CHALLENGE
From the garage floor thread below, reproduce the passage that begins at the words "# Detached Garage" and ends after the words "hilton (Mar 26, 2021)", without changing a character.

READING TEXT
# Detached Garage Floor is Level Poconos Style



## jar546 (Mar 25, 2021)

New construction, slab is actually level.  Welcome to the Poconos in Pennsylvania, my old stomping grounds.


----------



## e hilton (Mar 26, 2021)

If the slab is level, then it looks like they used the holmes on holmes “better than plumb” framing style.


----------



## Rick18071 (Mar 26, 2021)

What section requires the walls to be plumb?


----------



## rktect 1 (Mar 26, 2021)

And I thought your stair frame picture was special.


----------



## Teeshot (Mar 29, 2021)

jar546 said:


> New construction, slab is actually level.  Welcome to the Poconos in Pennsylvania, my old stomping grounds.
> 
> View attachment 7645


Wait, if the slab was level, shouldn't the horizontal seems on the siding line up at each portal?

DATA SECTION
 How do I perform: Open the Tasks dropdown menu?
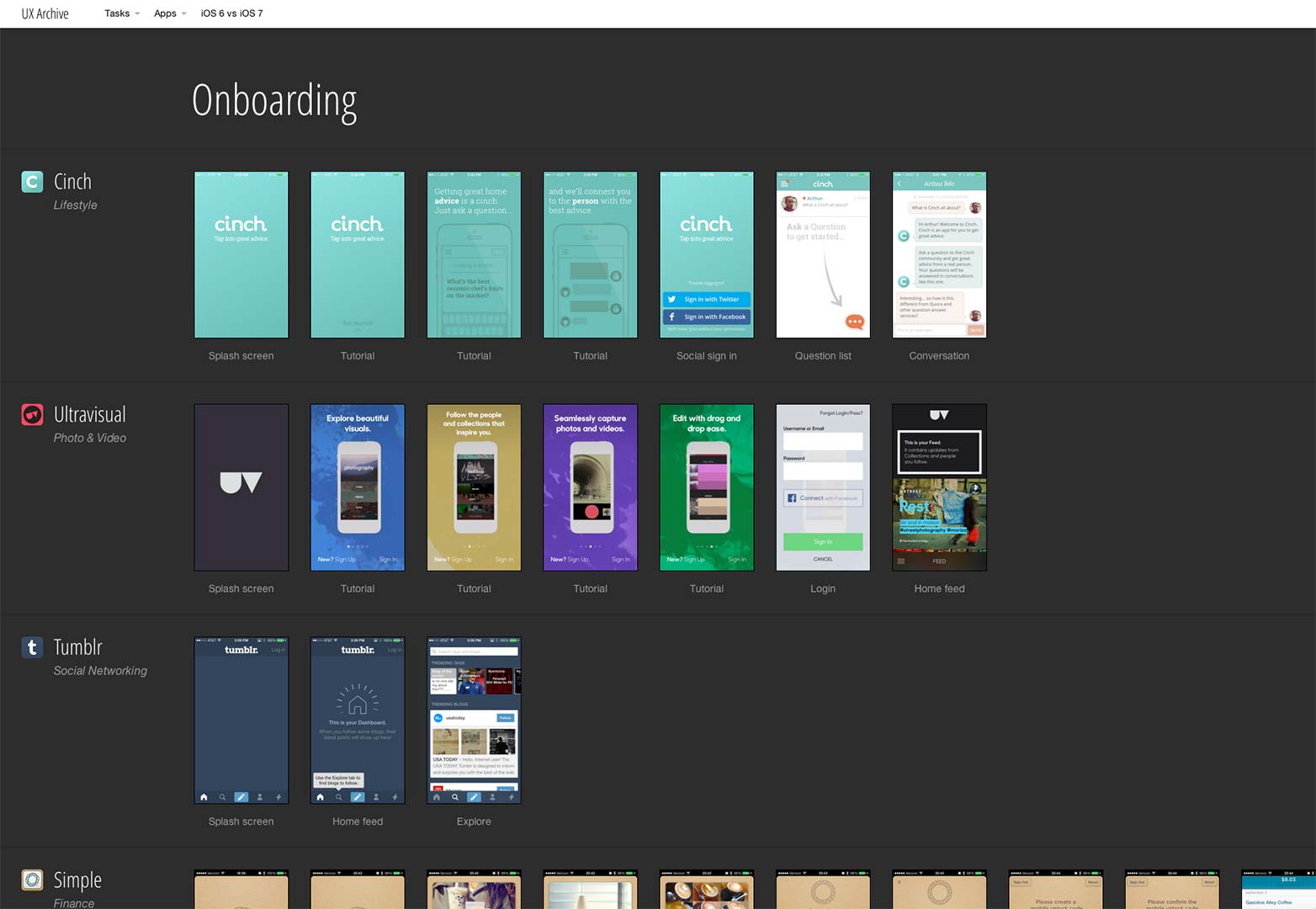tap(121, 13)
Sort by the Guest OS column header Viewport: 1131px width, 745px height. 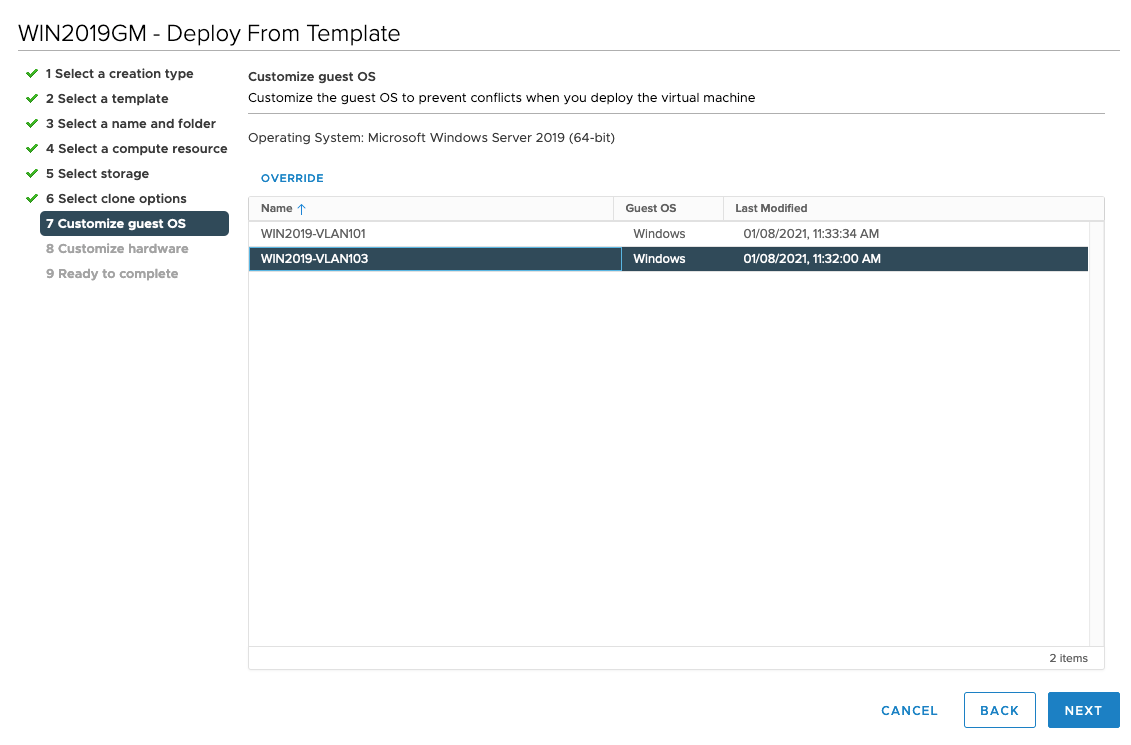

THE RESULT
# Detached Garage Floor is Level Poconos Style



## jar546 (Mar 25, 2021)

New construction, slab is actually level.  Welcome to the Poconos in Pennsylvania, my old stomping grounds.


----------



## e hilton (Mar 26, 2021)